Jen watched the big bird eagerly and marked with care the spot where he spiraled down into the jungle. After hiding his bass in a tamarisk thicket just above high-water mark, so that the watchful turkey vultures, incessantly patrolling the sky, would not spy it from the air, he walked two miles up the lonely palm-fringed beach to a point opposite the place where the eagle had descended. On the way he saw the king, this time accompanied by his mate, rise out of the woods and, circling upward, fly straight out over the ocean.

The marshman grinned again with a gleam of white teeth upon seeing the king and his mate start seaward on what would probably be a long hunt. It suited his purpose admirably that they should absent themselves for a while, for it might take him some time to find the nest. As a matter of fact it took him longer than he had expected; for in those dense jungle-like woods of palmetto, pine and stunted live oak, where impenetrable thickets of cassena often barred his way, and long narrow reed-bordered lagoons of still, wine-colored water compelled him to make long and laborious detours, his progress was necessarily slow. For another reason also he picked his steps with great care. He had in unusual degree the deadly fear of snakes of all kinds, which as a rule is so strong in even the most experienced woodsmen, and he knew that in many of the barrier-island jungles the venomous cottonmouth moccasin abounded. Jen was as much a woodsman as he was a marshman and beachcomber; but, except in winter, when he sometimes trapped raccoons on another barrier island nearer his home, he kept out of these seaside jungles, with their semitropical vegetation and their vast summer populations of stinging and biting insects.

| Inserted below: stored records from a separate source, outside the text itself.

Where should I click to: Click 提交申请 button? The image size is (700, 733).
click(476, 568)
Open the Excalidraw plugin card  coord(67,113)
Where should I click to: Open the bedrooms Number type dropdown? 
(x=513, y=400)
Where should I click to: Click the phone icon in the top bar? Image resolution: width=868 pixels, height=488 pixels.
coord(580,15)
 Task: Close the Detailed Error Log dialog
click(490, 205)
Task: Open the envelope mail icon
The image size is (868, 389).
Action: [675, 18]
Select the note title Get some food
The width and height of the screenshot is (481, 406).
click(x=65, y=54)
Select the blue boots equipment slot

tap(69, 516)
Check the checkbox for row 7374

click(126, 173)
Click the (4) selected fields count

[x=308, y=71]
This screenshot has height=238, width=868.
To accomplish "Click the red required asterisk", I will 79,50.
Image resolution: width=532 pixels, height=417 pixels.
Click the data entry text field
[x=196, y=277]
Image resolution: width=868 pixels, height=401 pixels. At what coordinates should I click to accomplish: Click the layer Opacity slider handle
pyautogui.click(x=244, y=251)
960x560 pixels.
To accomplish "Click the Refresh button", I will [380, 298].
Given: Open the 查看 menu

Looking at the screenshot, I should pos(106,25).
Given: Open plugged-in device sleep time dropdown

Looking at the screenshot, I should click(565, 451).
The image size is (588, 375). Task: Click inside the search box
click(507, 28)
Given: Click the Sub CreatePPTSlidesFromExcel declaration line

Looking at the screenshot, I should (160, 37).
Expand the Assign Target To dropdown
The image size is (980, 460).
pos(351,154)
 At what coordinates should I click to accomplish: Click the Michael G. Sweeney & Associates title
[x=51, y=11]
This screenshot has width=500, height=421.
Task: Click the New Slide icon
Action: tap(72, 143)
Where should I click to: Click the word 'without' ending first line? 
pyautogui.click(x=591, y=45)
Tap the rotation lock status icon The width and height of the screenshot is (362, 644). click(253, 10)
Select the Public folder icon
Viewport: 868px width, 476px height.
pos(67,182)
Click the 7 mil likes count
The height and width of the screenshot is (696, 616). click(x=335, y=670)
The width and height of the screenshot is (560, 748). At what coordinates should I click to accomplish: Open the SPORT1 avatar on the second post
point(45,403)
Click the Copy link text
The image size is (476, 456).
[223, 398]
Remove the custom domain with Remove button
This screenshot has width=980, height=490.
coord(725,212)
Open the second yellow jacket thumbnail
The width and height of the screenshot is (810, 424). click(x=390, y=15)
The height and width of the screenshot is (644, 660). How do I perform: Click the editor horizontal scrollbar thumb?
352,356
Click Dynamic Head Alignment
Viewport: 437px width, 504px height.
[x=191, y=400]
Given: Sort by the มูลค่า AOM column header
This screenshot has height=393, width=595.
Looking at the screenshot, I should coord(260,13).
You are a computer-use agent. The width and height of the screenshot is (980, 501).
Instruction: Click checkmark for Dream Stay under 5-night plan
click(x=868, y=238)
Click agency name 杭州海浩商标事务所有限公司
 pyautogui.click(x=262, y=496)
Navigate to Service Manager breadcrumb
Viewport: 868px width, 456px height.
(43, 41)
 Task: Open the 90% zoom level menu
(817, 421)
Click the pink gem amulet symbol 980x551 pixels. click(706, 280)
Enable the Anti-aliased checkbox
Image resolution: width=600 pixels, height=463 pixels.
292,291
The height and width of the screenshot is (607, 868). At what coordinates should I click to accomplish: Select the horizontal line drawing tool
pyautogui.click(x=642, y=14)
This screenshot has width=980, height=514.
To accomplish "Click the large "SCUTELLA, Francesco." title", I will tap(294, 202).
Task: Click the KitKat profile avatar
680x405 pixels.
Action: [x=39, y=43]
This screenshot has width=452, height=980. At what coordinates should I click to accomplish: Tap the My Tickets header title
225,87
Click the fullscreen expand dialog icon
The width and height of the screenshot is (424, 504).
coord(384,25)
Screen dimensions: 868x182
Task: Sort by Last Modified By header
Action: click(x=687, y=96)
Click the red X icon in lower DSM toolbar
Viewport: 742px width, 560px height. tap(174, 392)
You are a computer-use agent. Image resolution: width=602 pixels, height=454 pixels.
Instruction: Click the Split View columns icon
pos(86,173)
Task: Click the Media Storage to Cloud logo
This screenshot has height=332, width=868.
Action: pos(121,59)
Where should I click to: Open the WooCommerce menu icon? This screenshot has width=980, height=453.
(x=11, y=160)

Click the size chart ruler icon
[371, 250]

There were few insects to bother him, now that the cool weather had come. Perhaps because he was careful to give warning of his approach, he saw no moccasins nor any other wild things, except one dark-gray white-nosed fox squirrel, which peered down at him from a pine top, and three tall long-legged black-and-white wood ibises, as big as geese, standing motionless at the edge of a small stagnant jungle pool—belated stragglers from the great ibis flocks which had sailed away to the southward as summer merged into fall. None of these interested Jen. His eyes shifted from the lush weeds and grasses and fallen palmetto fronds at his feet where hidden danger might lurk, to the tops of the pines towering above the lower growth; and finally he saw the nest, a bulky castle of sticks, seven feet or more in diameter, fixed some seventy feet above the ground in the crotch of a pine standing almost in the center of a small circular opening in the jungle.

He made his way to the base of the tree, which was rather slender in proportion to its height, studied its trunk and the arrangement of its branches just below the nest, and grinned his satisfaction. No insuperable difficulties stood in the way of his scheme; and he noted with approval too, that the eagles had evidently completed their annual repairs to the nest in preparation for the laying of the two big white eggs, an event which in the Low Country generally takes place in November.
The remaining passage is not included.